**Given passage**
━━━━━━
In the past few days, when we raised questions about the new UGC regulations, some people from one section of society said, “Sir, you used to say caste doesn’t matter. Now look, you’re becoming casteist too. You’re anti-Dalit, anti-OBC, anti-SC/ST.”
SC/ST & OBC Controversy Over UGC Regulations: Facts, Concerns & Solutions
But really, the question shouldn’t be, “What are you being told?” The real question should be, “Should asking a question automatically end the conversation? And if asking questions is a crime, what use is democracy?”
Of course, I’m not bothered by political people—they have their own compulsions. But a large part of society that I am connected with felt that today we should engage with them, address the questions that are coming to their minds. After all, their community intellectuals have also said things like: “Surely you would also admit that discrimination happens against Dalits, Adivasis, and other backward groups in educational institutions?”
━━━━━━
**Written problem A**
In the passage on the UGC regulations controversy, what does the speaker say he is not bothered by?
**Written problem B**
In the records, take the lines starting with the line containing "Viewport: 583px width, 432px" and going on through the line containing "Open the Feedback", and write them out again with "separator" replaced by "divider" and nothing else changed.
The records below have no connection to the passage on the UGC regulations controversy.

**Dataset rows**
━━━━━━
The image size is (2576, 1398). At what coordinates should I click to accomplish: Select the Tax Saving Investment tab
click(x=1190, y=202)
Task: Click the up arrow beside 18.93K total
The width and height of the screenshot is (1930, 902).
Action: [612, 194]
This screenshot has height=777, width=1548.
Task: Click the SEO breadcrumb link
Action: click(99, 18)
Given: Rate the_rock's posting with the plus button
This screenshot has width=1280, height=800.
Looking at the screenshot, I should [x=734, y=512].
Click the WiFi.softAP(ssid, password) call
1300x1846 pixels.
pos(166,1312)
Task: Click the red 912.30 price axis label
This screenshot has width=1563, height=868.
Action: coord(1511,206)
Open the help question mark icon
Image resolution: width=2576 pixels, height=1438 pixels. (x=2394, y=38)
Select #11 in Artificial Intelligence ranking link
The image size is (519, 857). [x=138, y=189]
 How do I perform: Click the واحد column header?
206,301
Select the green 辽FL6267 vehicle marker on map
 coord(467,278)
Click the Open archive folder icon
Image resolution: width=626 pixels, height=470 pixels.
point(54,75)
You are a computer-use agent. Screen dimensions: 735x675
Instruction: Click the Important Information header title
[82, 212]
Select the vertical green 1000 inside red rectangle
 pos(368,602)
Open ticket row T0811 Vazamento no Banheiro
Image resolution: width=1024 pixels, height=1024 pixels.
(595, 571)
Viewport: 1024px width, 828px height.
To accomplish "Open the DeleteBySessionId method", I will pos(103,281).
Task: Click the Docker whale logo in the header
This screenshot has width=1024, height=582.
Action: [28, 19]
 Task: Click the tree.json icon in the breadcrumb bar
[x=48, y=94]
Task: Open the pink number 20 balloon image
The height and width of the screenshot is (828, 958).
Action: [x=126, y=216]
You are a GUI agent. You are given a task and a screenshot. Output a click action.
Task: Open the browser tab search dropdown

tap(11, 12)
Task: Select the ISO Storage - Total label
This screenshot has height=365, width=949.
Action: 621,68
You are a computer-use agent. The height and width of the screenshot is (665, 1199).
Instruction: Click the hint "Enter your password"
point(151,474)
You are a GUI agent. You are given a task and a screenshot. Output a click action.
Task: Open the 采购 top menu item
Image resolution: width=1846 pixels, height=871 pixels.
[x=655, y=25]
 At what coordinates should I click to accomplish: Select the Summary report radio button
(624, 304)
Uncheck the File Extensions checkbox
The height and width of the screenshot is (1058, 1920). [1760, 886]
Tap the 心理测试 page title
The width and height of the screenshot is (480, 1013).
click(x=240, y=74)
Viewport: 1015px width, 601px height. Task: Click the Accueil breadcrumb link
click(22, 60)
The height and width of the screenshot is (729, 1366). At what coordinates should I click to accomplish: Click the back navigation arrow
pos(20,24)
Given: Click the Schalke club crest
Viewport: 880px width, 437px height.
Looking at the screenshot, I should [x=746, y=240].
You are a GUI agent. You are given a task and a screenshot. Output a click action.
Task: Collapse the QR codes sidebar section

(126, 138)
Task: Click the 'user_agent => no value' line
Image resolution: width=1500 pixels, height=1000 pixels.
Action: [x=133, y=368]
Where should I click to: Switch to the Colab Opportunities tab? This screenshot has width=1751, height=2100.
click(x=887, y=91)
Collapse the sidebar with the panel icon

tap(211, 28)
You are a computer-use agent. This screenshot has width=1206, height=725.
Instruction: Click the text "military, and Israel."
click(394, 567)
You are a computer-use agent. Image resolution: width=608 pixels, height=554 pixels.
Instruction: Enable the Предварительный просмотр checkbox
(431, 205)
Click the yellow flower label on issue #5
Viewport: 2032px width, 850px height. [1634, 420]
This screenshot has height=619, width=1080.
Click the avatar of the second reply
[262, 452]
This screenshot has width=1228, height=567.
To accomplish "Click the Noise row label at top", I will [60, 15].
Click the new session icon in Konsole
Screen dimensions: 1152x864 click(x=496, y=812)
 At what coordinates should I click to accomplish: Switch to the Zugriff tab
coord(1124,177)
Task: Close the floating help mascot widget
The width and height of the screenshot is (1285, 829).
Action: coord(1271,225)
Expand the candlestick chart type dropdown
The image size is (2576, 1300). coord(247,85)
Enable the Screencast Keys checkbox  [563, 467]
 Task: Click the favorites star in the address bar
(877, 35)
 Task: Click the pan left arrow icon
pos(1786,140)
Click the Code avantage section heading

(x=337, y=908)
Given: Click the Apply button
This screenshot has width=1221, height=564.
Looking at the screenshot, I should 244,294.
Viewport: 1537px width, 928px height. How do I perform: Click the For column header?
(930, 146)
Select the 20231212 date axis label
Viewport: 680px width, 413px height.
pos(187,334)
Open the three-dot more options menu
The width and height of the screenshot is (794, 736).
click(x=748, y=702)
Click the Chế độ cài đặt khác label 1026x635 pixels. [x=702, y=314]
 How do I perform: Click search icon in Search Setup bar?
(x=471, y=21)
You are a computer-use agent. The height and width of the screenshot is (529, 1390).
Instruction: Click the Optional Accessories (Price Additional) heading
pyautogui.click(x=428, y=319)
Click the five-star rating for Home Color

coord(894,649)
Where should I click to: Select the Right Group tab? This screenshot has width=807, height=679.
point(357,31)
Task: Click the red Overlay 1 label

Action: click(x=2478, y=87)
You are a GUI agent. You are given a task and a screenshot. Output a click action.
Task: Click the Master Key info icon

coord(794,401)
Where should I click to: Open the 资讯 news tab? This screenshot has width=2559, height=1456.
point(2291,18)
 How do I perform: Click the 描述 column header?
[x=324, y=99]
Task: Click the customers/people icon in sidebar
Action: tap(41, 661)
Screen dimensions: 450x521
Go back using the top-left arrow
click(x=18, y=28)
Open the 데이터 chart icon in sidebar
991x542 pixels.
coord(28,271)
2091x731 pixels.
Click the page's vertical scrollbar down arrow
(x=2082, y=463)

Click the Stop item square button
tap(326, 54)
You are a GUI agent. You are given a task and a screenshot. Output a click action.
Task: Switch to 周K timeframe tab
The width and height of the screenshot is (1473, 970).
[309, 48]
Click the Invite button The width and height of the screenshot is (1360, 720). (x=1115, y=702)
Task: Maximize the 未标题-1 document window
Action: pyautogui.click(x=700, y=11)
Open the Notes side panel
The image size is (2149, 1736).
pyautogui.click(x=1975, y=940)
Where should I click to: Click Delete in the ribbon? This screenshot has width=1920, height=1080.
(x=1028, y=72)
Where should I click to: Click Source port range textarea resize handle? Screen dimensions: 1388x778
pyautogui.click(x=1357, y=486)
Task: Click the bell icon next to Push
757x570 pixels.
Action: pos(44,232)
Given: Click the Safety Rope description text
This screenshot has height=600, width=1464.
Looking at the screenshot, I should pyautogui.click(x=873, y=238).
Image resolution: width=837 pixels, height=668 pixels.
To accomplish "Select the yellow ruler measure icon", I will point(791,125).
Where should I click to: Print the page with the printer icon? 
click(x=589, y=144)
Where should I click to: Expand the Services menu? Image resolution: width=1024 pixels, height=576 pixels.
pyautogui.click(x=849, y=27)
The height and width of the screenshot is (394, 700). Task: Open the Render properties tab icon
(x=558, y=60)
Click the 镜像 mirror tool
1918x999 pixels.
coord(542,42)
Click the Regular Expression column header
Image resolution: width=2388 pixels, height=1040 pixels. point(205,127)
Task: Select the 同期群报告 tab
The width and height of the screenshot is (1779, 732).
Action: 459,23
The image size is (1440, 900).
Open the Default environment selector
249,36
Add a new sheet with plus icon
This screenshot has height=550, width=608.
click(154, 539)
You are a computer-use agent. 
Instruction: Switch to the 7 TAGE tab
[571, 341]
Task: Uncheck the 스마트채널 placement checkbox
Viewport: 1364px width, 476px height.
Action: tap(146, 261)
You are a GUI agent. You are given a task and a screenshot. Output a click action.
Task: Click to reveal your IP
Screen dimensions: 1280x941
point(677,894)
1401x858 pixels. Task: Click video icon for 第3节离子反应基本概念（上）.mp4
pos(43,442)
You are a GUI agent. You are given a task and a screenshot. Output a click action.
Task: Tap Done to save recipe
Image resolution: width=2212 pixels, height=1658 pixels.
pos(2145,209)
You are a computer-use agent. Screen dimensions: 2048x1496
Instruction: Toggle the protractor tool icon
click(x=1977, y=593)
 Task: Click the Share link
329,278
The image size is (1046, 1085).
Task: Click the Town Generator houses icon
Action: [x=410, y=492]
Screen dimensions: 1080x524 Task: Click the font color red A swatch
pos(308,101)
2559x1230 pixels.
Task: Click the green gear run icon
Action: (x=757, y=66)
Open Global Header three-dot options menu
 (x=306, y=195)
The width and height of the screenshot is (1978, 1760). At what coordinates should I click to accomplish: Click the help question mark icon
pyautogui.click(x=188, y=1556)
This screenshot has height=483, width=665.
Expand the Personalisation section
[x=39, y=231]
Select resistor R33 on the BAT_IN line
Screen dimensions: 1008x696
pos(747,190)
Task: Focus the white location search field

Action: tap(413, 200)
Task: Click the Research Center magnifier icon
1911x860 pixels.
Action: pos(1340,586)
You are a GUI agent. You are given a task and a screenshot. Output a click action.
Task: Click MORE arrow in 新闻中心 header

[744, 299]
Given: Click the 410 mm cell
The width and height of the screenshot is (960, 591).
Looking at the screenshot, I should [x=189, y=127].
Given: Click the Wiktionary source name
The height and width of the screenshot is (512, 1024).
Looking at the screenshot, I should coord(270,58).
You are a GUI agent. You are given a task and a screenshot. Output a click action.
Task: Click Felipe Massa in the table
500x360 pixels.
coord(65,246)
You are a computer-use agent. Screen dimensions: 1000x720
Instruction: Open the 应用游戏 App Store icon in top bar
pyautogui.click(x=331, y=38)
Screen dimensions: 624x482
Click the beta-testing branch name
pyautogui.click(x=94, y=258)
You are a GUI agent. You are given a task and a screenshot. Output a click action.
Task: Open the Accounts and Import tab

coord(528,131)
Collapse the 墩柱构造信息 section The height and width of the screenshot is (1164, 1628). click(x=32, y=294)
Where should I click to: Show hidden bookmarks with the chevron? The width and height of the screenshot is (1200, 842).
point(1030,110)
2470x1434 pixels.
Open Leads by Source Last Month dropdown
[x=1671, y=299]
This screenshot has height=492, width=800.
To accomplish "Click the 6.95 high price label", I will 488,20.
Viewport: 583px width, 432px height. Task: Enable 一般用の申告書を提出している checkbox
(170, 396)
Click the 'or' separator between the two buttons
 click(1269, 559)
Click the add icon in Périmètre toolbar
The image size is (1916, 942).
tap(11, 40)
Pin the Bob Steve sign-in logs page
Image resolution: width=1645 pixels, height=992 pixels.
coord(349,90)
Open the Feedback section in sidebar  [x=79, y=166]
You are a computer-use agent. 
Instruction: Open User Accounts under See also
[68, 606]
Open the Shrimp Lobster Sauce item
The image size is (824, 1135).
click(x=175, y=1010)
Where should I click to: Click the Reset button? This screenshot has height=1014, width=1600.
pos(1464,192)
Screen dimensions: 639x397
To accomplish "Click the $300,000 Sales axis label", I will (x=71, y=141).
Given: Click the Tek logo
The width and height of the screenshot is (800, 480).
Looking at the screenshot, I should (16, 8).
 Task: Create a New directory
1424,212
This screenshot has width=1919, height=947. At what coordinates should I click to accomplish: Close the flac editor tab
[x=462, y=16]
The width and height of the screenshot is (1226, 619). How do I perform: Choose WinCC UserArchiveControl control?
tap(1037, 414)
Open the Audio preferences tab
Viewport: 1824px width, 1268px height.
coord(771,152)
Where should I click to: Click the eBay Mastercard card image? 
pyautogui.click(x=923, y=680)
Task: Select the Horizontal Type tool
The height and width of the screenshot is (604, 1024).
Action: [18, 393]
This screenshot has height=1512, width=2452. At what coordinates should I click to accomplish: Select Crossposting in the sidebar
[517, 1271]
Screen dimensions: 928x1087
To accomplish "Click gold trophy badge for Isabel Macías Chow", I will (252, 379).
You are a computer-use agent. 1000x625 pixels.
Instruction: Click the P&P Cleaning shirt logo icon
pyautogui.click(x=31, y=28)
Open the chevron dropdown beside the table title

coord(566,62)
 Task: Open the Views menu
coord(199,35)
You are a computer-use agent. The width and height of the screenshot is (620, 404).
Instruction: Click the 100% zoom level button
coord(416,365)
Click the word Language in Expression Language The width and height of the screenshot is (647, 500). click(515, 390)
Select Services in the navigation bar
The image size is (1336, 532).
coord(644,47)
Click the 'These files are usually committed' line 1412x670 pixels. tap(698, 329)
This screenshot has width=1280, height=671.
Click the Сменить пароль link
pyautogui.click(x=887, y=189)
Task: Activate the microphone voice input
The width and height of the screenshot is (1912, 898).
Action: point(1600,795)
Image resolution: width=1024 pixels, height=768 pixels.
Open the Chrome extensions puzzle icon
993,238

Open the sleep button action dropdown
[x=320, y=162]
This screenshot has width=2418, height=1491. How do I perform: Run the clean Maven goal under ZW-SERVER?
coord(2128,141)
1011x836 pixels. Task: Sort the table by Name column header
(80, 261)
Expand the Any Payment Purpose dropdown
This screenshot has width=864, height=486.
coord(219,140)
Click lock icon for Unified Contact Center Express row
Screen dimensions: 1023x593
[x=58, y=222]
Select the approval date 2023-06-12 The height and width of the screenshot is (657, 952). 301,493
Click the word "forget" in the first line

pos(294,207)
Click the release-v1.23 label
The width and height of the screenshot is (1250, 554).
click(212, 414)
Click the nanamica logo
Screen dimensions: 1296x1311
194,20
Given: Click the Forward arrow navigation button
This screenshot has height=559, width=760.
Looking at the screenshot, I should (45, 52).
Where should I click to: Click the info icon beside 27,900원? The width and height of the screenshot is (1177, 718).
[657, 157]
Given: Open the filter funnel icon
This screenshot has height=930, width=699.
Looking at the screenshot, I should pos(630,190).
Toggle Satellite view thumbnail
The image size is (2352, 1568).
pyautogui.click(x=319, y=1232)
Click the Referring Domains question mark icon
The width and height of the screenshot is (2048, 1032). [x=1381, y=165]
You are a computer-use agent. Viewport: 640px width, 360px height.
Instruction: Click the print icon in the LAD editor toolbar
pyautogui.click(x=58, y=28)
━━━━━━
**Correct answer A**
Political people, who have their own compulsions.

**Correct answer B**
Viewport: 583px width, 432px height. Task: Enable 一般用の申告書を提出している checkbox
(170, 396)
Click the 'or' divider between the two buttons
 click(1269, 559)
Click the add icon in Périmètre toolbar
The image size is (1916, 942).
tap(11, 40)
Pin the Bob Steve sign-in logs page
Image resolution: width=1645 pixels, height=992 pixels.
coord(349,90)
Open the Feedback section in sidebar  [x=79, y=166]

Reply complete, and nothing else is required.